Not a linux newbie, but new to these forums.

From March up until this July 2nd, the 4x 3.0 TB RAID5 system I had setup for my workplace was functioning fine. Ran on MDADM with four Seagate Barracuda drives (sdb, sdc, sdd and sde), interfacing to Ubuntu Server 20.04 Focal Fossa, kept well updated.

Recently, someone accidentally unplugged the power that it and the controlling server were hooked up to, despite the UPS specifically being for this purpose (small company). I got the server up and running fine, but the MDADM RAID didn't fare well - started simply as /dev/md0 not appearing.

When I ran mdadm --assemble --scan I got:

SDD and SDC returned four errors each (the very-close sectors separated with slashes):
Code:
blk_update_request: critical target error, dev sd*, sector 25879390758(400/608/629/628) op 0x0:(READ) flags 0x0 phys_seg 1 prio class 0
SDB returned that for just sectors 258790758(400/608).
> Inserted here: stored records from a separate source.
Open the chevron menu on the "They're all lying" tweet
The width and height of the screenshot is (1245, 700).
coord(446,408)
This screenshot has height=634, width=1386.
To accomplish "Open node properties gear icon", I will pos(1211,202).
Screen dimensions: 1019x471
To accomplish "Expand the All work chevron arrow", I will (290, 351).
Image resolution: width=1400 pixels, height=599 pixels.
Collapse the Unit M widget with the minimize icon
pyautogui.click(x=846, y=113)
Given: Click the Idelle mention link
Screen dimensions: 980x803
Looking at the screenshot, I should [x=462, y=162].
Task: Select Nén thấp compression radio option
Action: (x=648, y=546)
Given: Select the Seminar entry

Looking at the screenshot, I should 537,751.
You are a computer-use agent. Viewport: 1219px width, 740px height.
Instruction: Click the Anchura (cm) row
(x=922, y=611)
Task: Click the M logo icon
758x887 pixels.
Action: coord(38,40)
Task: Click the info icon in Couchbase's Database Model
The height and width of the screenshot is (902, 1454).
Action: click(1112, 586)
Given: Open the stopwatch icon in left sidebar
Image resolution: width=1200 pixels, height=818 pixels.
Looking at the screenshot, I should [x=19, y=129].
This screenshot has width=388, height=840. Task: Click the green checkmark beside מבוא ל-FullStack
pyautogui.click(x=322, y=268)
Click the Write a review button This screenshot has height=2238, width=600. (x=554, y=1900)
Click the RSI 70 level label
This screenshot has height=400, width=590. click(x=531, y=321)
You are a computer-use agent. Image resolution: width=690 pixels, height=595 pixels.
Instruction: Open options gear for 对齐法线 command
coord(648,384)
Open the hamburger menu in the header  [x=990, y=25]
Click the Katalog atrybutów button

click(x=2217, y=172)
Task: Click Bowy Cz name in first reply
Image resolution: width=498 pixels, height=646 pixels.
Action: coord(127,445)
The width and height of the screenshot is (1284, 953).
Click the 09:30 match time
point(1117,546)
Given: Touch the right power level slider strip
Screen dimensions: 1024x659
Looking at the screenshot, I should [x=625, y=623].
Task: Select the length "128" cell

I had assumed, "oh, maybe we just have to reboot and check them with smartctl!" However, they returned those again. SMARTCTL gave very limited information for /dev/sdb which appeared partially broken as well when compared with all the others. Notice that /dev/sde had no sector errors earlier? It came up with errors later (all of them did; look at post bottom), but I digress. SMARTCTL gave full SMART Attribute/Test/Event tables as well as more Feature and Device information than it did for /dev/sdb. I have the dumps available if needed but SDB was 'Disabled, frozen' while the others were 'Disabled, NOT FROZEN' for ATA Security.

I continued trying to figure out the problem by sifting through dmesg. When I'd run the Scan Assemble, each sector error was matched with the following:
Code:
sd 4:0:0:3: [sd*] tag#0 FAILED Result: hostbyte=DID_OK driverbyte=DRIVER_SENSE
sd 4:0:0:3: [sd*] tag#0 Sense Key : Illegal Request [current]
sd 4:0:0:3: [sd*] tag#0 Add. Sense: Logical block address out of range
sd 4:0:0:3: [sd*] tag#0 CDB: Read(16) 88 00 00 00 E6 E6 E6 E6 00 00 00 00 0* 00 00
I'm not versed in this well enough to decipher that, but it looks bad.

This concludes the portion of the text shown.